* Data for review
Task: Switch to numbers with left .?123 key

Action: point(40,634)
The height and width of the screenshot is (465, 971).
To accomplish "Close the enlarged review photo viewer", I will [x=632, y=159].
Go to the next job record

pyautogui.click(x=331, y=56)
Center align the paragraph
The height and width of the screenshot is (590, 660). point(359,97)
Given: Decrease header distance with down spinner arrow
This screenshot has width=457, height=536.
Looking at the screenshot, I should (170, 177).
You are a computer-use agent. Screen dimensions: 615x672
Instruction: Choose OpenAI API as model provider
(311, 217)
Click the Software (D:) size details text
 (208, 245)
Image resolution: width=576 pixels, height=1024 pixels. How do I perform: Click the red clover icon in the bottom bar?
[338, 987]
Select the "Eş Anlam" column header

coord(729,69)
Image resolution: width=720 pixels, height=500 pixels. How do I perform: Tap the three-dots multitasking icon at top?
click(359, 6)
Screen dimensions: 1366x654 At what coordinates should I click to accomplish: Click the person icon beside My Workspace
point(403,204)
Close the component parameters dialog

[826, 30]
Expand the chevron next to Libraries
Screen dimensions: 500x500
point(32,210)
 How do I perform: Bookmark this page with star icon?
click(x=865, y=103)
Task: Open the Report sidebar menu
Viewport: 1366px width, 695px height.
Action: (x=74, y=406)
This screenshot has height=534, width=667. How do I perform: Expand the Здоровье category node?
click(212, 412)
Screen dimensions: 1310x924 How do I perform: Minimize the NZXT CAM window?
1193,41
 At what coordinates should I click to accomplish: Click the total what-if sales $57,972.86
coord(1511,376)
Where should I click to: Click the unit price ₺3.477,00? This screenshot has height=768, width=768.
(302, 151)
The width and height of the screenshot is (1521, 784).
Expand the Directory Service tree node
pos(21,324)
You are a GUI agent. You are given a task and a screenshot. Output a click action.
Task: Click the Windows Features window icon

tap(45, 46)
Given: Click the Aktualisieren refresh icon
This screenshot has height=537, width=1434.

* Problem to work on
Word for word, write out all of the data above.

* Answer section
Task: Switch to numbers with left .?123 key

Action: point(40,634)
The height and width of the screenshot is (465, 971).
To accomplish "Close the enlarged review photo viewer", I will [x=632, y=159].
Go to the next job record

pyautogui.click(x=331, y=56)
Center align the paragraph
The height and width of the screenshot is (590, 660). point(359,97)
Given: Decrease header distance with down spinner arrow
This screenshot has width=457, height=536.
Looking at the screenshot, I should (170, 177).
You are a computer-use agent. Screen dimensions: 615x672
Instruction: Choose OpenAI API as model provider
(311, 217)
Click the Software (D:) size details text
 (208, 245)
Image resolution: width=576 pixels, height=1024 pixels. How do I perform: Click the red clover icon in the bottom bar?
[338, 987]
Select the "Eş Anlam" column header

coord(729,69)
Image resolution: width=720 pixels, height=500 pixels. How do I perform: Tap the three-dots multitasking icon at top?
click(359, 6)
Screen dimensions: 1366x654 At what coordinates should I click to accomplish: Click the person icon beside My Workspace
point(403,204)
Close the component parameters dialog

[826, 30]
Expand the chevron next to Libraries
Screen dimensions: 500x500
point(32,210)
 How do I perform: Bookmark this page with star icon?
click(x=865, y=103)
Task: Open the Report sidebar menu
Viewport: 1366px width, 695px height.
Action: (x=74, y=406)
This screenshot has height=534, width=667. How do I perform: Expand the Здоровье category node?
click(212, 412)
Screen dimensions: 1310x924 How do I perform: Minimize the NZXT CAM window?
1193,41
 At what coordinates should I click to accomplish: Click the total what-if sales $57,972.86
coord(1511,376)
Where should I click to: Click the unit price ₺3.477,00? This screenshot has height=768, width=768.
(302, 151)
The width and height of the screenshot is (1521, 784).
Expand the Directory Service tree node
pos(21,324)
You are a GUI agent. You are given a task and a screenshot. Output a click action.
Task: Click the Windows Features window icon

tap(45, 46)
Given: Click the Aktualisieren refresh icon
This screenshot has height=537, width=1434.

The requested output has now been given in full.